While Compass’ Growth Index was not factored in to the ranking, it’s interesting to note that Israel ranked 6th out of the top 20 ecosystems (behind Berlin, London, Sao Paulo, Bangalore and Amsterdam) in terms of ecosystem growth. This high ranking was driven by Tel Aviv’s 3.5X growth in exit values and 2X grwth in VC investments since the 2012 rankings:

In Summary….

While Tel Aviv was an impressive 5th overall, it did move down three notches from the 2012 report due to changes in how the the ranking was calculated. The removal of the metric “number of startups per capita” (a measure of density) from the Performance Index, which is the highest weighted factor, hurt Tel Aviv. Also, the addition of Ecosystem Value (sum of startup valuations at exit and funding events) and the inclusion of a much improved estimation of Output (total number of startups in an ecosystem); benefitted larger ecosystems like New York and Los Angeles, that passed Tel Aviv since the last ranking

I also want to note that I recognize that this report is not perfect. By definition, ANY system of ranking is not perfect, which opens it up to criticism and derision. For example, the report excludes all of East Asia (Beijing, Shanghai, Shenzhen, Tokyo, Seoul), in part, due to the lack of data in many of those locales. I feel it weighs the size of the local market to much, which hurts Israel as one of the smallest ecosystems, not to mention other strong start up locations like Dublin, which is just half the size of Tel Aviv. But while it can be easy to focus on the inevitable perceived shortcomings of any ranking system like this, I applaud Compass for the amazing depth of work that they did, and beleive htere is much to learn from all the data collected.

Finally, in the report, Compass makes recommendations to the various stakeholders based on the findings of the study.

For entrepreneurs, Compass suggests distributing the organization to align with the strengths of different tech ecosystems. For example, headquarter, or at least spend a lot of time, in a well-capitalized ecosystem like Silicon Valley. Work in a smaller, and cheaper startup ecosystem when your startup is pre-product market fit. Then move your headquarters to a larger startup ecosystem after product market fit is reached and you’re ready to raise a big financing round. That advice seems ripped from the playbook of many Tel Aviv start ups.

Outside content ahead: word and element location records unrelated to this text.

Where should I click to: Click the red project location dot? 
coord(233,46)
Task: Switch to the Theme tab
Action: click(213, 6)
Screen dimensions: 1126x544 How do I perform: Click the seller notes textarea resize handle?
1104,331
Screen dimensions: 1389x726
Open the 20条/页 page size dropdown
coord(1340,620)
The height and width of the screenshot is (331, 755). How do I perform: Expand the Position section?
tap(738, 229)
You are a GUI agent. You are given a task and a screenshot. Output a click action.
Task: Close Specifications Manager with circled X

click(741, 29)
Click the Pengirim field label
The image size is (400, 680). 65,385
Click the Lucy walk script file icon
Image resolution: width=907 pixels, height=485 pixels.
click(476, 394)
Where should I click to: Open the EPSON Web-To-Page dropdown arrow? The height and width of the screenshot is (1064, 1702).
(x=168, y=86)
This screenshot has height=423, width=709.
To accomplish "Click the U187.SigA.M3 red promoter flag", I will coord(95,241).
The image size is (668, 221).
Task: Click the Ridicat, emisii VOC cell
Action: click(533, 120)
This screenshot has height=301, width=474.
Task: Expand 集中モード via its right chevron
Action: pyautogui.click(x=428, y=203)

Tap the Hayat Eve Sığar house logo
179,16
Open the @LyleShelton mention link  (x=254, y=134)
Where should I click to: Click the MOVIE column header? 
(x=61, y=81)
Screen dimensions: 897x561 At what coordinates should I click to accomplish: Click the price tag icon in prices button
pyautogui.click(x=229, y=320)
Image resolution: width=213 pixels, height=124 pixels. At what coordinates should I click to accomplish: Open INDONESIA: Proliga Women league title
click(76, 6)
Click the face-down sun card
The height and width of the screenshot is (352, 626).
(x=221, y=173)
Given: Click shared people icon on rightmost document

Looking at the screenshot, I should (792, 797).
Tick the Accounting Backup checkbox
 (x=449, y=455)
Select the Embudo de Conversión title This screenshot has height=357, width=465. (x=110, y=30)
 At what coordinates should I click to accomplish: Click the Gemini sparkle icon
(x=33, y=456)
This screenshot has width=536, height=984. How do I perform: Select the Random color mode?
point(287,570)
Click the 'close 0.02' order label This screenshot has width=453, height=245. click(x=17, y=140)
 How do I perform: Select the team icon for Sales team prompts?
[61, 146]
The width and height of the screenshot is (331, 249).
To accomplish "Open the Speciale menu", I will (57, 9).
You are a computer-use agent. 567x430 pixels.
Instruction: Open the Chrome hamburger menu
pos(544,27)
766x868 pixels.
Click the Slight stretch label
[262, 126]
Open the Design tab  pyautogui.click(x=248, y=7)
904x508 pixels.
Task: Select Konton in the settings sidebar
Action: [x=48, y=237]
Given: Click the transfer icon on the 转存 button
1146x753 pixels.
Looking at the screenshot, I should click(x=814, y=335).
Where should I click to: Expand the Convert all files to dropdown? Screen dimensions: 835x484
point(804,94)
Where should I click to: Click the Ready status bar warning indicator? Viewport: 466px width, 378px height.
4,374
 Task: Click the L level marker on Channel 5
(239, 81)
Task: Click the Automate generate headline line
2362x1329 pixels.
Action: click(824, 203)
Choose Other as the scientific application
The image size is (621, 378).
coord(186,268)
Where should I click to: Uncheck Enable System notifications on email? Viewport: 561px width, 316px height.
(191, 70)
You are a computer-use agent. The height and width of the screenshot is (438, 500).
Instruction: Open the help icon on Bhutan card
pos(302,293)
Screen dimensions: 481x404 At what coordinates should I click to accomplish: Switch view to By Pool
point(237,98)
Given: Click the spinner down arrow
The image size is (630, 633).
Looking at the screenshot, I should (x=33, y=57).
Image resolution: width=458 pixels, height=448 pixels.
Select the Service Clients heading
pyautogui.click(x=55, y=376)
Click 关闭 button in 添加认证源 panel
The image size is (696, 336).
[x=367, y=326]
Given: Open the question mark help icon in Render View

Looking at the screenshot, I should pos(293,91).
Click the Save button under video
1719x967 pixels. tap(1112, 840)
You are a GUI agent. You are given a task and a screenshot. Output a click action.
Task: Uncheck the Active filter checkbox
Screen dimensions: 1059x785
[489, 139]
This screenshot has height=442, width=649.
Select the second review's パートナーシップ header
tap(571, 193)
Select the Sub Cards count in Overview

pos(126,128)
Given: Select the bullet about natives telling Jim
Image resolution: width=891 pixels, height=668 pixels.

For investors, Compass recommends spending more time looking for opportunities in the undervalued ecosystems of Amsterdam, Paris, Chicago, and Berlin.

For policy makers, Compass sees three areas where policy can impact the success of an ecosystem. First is to create policy that minimizes the friction of incoming flow of foreign capital and foreign talent. Second, simplify regulations for startups, allowing for low legal cost of startup formation, startup bankruptcy, and liquidation on startup exit. Lastly, differentiate your startup ecosystem and accentuate its strengths. Startup ecosystems can differentiate by, for example, focusing on a industry/product type, such as media in Los Angeles or hard science in Boston

Bottom line, the report is a highly informative read for any of the stakeholders noted above, and it’s great to see that my anecdotal findings about the awesomeness of the Israel tech ecosystem is confirmed by the data.